Klompé attended the Utrecht University where she studied chemistry from 1929 till 1937.
She was the first female government minister in the Netherlands in 1956. She was responsible for the Social Security Bill in 1963. Her father was the Dutch J. P. M. Klompé, who owned a stationery shop and her mother was the German-born A. M. J. A. Verdang.
During these years, and as a result of her studies, Klompé started to question several aspects of religion and in particular the institute itself.
Following this crisis, Klompé"s commitment to religion was reinforced which she combined with an open mind. Klompé obtained a Doctor of Philosophy in mathematics and physics (1941) and went on to teach chemistry and physics in the Mater Dei High School for girls between 1932 and 1949 in Nijmegen.
In 1942, Klompé also started to study medicine at the University of Utrecht, but when the Second World War broke out the university was closed. During the war years, Klompé was active in the Dutch underground resistance as a messenger.

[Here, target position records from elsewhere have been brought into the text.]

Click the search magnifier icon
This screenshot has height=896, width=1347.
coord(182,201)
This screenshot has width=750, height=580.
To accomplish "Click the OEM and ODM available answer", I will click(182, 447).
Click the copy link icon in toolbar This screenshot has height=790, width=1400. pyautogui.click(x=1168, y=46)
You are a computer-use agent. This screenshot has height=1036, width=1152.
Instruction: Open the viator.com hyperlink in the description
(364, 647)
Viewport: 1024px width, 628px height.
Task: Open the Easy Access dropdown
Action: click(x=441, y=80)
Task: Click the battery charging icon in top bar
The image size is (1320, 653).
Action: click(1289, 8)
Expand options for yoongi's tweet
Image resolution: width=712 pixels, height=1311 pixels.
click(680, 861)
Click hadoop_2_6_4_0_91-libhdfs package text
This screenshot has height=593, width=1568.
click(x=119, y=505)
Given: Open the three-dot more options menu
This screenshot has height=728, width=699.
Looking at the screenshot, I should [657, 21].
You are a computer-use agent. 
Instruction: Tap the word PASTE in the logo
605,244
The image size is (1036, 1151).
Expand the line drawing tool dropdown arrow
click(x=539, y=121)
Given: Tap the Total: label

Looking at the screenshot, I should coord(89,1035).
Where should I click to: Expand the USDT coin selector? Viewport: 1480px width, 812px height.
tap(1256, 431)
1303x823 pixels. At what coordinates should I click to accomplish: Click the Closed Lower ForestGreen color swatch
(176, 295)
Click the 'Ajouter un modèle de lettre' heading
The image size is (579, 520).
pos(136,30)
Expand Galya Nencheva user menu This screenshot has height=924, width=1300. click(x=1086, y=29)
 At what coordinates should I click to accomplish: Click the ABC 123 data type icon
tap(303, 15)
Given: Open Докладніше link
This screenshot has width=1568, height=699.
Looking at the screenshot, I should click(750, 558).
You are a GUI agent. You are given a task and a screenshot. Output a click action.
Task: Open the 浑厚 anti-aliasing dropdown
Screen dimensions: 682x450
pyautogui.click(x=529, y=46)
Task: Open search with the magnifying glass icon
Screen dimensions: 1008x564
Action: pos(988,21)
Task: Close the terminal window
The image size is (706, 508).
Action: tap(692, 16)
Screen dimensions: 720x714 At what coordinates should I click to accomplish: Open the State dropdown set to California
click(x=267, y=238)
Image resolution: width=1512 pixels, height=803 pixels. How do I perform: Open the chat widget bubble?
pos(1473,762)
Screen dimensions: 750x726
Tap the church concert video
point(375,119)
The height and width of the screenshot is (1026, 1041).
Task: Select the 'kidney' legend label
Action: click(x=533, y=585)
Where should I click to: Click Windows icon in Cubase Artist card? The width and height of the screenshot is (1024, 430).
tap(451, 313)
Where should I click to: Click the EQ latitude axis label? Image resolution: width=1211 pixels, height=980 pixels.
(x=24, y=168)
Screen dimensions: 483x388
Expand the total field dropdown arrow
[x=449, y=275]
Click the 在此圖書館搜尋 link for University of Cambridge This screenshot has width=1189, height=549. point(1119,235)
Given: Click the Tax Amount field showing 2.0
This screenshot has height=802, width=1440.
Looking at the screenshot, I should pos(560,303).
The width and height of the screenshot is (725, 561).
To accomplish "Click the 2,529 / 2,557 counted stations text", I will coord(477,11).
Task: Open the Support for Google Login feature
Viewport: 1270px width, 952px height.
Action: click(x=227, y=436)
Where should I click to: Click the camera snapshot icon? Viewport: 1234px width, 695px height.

After the war, Klompé started to focus on politics, which was rather unusual for a woman at the time.
In 1948, she entered the House of Representatives and by 1956 she became the first female secretary of the Netherlands focusing on Social Affairs. Her main contribution was the passing of the Social Security Bill in 1963, which replaced the previous Poverty Bill. In addition, Klompé was involved in the Catholic community.
Furthermore, Klompé supported the underprivileged in society.
Therefore, her critics called her "Our Lady of Perpetual Succour". Klompé died on 28 October 1986 in The Hague.
Klompé was member of the House of Representatives (1948–1956. 1959; 1963–1966; 1967), Minister of Social Work (1956–1963), interim Minister of Education, Arts, and Sciences (1961–1962. 1963), and Minister of Culture, Recreation, and Social Work (1966–1971).
Klompé was also a member of several national and international associations, such as the Council of Europe and the Joint Task Force for European Cooperation in Development.
She was a member of the national council for the Bishops" Conference, member of the Papal Commission "Justitia et Pax", and also founded the union of Roman Catholic female graduates.